- Short exercise -
Duplicate the stretch of the listing from the line containing "The width and height of the screenshot is (801, 744)." through the line containing "Looking at the screenshot, I should point(126,263).", both included, keeping every character the same.

- The data -
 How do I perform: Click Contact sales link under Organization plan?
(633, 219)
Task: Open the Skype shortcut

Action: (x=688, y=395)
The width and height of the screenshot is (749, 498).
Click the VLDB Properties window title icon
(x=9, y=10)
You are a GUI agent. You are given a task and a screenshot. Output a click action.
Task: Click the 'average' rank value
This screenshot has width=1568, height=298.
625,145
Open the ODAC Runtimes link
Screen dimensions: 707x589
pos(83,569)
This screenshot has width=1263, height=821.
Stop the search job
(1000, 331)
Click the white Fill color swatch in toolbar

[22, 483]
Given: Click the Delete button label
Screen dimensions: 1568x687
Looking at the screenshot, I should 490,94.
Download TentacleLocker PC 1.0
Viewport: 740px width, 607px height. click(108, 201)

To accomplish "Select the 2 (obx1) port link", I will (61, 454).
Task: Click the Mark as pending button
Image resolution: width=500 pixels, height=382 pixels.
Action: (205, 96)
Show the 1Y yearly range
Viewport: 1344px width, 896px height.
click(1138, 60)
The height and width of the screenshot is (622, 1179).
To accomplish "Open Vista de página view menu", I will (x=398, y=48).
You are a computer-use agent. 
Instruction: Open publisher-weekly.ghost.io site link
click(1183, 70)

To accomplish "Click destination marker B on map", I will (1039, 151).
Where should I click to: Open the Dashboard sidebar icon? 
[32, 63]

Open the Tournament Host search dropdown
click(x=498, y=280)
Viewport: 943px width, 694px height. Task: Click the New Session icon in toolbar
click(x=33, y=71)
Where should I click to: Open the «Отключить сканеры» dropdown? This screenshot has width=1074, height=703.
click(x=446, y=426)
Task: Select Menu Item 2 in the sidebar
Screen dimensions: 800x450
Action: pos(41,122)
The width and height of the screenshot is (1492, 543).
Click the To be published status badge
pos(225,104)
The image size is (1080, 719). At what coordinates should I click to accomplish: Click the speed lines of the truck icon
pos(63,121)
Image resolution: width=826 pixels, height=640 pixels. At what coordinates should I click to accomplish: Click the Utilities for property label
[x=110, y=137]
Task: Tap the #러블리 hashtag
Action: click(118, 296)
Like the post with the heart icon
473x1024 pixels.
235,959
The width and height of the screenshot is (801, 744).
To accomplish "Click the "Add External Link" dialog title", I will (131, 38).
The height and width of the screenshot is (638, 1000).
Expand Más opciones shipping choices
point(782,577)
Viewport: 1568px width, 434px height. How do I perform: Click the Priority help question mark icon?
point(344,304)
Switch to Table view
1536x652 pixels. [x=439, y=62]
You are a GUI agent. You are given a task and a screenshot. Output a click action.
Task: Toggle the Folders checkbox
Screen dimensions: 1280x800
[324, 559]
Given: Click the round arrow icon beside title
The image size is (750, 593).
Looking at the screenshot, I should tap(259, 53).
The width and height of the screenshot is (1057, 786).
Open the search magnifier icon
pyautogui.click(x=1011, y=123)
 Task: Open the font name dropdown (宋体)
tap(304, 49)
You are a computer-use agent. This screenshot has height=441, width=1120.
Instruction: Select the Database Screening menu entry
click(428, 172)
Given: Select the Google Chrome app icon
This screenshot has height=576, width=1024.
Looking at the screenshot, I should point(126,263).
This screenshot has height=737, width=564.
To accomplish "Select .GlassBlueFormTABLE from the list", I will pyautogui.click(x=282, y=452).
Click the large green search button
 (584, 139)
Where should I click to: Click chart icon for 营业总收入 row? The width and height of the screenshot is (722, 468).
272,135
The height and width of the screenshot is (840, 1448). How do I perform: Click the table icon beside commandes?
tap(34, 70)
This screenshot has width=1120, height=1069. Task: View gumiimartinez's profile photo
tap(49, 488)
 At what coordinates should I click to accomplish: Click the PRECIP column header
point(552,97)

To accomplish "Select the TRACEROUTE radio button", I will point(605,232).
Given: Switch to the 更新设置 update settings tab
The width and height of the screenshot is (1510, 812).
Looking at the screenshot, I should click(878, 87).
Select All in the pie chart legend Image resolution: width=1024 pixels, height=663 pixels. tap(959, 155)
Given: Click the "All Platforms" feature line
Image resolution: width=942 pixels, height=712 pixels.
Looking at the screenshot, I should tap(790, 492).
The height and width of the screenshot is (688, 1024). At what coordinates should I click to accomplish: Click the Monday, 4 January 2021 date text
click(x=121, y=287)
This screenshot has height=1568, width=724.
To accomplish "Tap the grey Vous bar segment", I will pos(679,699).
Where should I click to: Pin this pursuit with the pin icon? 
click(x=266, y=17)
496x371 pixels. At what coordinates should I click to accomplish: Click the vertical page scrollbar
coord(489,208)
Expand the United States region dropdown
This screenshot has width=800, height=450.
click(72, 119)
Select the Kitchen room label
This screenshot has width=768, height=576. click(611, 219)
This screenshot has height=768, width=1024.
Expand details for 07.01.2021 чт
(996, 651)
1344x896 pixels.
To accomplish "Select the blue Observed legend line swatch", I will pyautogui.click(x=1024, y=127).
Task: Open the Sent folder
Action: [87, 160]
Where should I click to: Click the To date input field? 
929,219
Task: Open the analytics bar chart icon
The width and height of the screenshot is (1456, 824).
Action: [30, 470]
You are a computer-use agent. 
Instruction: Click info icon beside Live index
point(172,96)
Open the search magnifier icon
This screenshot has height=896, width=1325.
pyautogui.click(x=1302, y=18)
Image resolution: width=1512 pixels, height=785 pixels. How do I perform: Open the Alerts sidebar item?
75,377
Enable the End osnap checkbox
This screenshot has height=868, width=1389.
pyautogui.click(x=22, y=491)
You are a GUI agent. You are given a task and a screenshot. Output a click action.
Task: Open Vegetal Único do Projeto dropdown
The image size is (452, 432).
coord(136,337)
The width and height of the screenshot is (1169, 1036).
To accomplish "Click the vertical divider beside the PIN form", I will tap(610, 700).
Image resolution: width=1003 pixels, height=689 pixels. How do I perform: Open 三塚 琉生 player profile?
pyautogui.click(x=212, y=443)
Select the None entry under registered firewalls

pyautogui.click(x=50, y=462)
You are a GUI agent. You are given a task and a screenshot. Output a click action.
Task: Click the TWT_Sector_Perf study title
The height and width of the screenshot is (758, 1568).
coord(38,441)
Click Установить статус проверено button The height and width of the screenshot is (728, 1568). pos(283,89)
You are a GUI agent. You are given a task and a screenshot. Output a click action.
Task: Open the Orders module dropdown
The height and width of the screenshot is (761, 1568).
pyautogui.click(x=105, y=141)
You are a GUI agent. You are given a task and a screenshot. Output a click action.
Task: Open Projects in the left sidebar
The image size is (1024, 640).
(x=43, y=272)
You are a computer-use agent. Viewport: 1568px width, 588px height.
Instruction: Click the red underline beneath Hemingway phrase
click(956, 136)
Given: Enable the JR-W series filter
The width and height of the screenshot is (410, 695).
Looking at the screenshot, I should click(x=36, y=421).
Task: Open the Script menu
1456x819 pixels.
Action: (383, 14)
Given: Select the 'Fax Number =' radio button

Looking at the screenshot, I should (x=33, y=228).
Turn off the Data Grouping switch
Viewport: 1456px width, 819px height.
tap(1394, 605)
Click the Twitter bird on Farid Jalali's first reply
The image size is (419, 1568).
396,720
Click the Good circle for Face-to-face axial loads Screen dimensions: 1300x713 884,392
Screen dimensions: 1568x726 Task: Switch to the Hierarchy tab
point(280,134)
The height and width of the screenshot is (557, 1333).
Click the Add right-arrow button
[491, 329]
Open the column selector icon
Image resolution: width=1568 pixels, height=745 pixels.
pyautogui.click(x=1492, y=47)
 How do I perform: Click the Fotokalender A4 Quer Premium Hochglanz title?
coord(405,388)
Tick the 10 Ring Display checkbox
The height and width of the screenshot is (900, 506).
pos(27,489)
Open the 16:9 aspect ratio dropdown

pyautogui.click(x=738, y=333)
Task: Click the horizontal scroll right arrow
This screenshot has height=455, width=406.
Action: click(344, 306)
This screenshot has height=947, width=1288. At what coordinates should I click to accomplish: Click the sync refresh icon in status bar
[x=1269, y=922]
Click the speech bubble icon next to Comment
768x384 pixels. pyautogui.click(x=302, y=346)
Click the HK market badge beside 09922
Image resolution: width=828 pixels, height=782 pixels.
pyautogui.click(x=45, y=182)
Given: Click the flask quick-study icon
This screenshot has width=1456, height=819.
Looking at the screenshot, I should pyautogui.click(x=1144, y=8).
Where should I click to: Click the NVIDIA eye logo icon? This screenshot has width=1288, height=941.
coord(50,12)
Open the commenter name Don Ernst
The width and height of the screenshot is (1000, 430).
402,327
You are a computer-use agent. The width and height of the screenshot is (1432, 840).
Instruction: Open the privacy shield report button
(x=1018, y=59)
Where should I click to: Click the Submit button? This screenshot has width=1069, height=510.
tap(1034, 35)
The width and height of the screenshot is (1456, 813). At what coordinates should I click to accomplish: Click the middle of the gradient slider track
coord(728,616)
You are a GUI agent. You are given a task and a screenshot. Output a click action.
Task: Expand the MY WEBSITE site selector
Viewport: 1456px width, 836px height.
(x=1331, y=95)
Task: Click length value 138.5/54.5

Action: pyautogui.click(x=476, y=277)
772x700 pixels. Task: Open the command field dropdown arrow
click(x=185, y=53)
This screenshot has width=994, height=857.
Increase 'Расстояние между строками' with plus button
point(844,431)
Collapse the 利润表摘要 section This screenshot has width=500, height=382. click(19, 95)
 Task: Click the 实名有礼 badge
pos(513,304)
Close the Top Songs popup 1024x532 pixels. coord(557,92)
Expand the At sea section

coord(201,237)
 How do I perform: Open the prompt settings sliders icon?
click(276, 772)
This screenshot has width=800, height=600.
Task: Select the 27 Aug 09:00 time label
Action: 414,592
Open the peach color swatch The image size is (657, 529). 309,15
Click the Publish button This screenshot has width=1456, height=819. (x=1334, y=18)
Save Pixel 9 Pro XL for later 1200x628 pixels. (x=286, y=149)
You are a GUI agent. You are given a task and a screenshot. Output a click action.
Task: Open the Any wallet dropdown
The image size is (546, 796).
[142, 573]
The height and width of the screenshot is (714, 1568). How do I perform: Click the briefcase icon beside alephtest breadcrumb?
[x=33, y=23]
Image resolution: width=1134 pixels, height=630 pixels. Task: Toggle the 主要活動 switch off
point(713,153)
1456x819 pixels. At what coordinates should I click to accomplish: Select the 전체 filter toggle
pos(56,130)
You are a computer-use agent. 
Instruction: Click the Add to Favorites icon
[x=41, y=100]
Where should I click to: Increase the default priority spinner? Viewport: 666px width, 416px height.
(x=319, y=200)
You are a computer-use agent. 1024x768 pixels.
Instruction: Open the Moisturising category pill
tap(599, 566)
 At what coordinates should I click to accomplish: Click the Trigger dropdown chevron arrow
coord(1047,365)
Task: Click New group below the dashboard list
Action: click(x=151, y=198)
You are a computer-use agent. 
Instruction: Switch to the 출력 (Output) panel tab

- Final result -
The width and height of the screenshot is (801, 744).
To accomplish "Click the "Add External Link" dialog title", I will (131, 38).
The height and width of the screenshot is (638, 1000).
Expand Más opciones shipping choices
point(782,577)
Viewport: 1568px width, 434px height. How do I perform: Click the Priority help question mark icon?
point(344,304)
Switch to Table view
1536x652 pixels. [x=439, y=62]
You are a GUI agent. You are given a task and a screenshot. Output a click action.
Task: Toggle the Folders checkbox
Screen dimensions: 1280x800
[324, 559]
Given: Click the round arrow icon beside title
The image size is (750, 593).
Looking at the screenshot, I should tap(259, 53).
The width and height of the screenshot is (1057, 786).
Open the search magnifier icon
pyautogui.click(x=1011, y=123)
 Task: Open the font name dropdown (宋体)
tap(304, 49)
You are a computer-use agent. This screenshot has height=441, width=1120.
Instruction: Select the Database Screening menu entry
click(428, 172)
Given: Select the Google Chrome app icon
This screenshot has height=576, width=1024.
Looking at the screenshot, I should point(126,263).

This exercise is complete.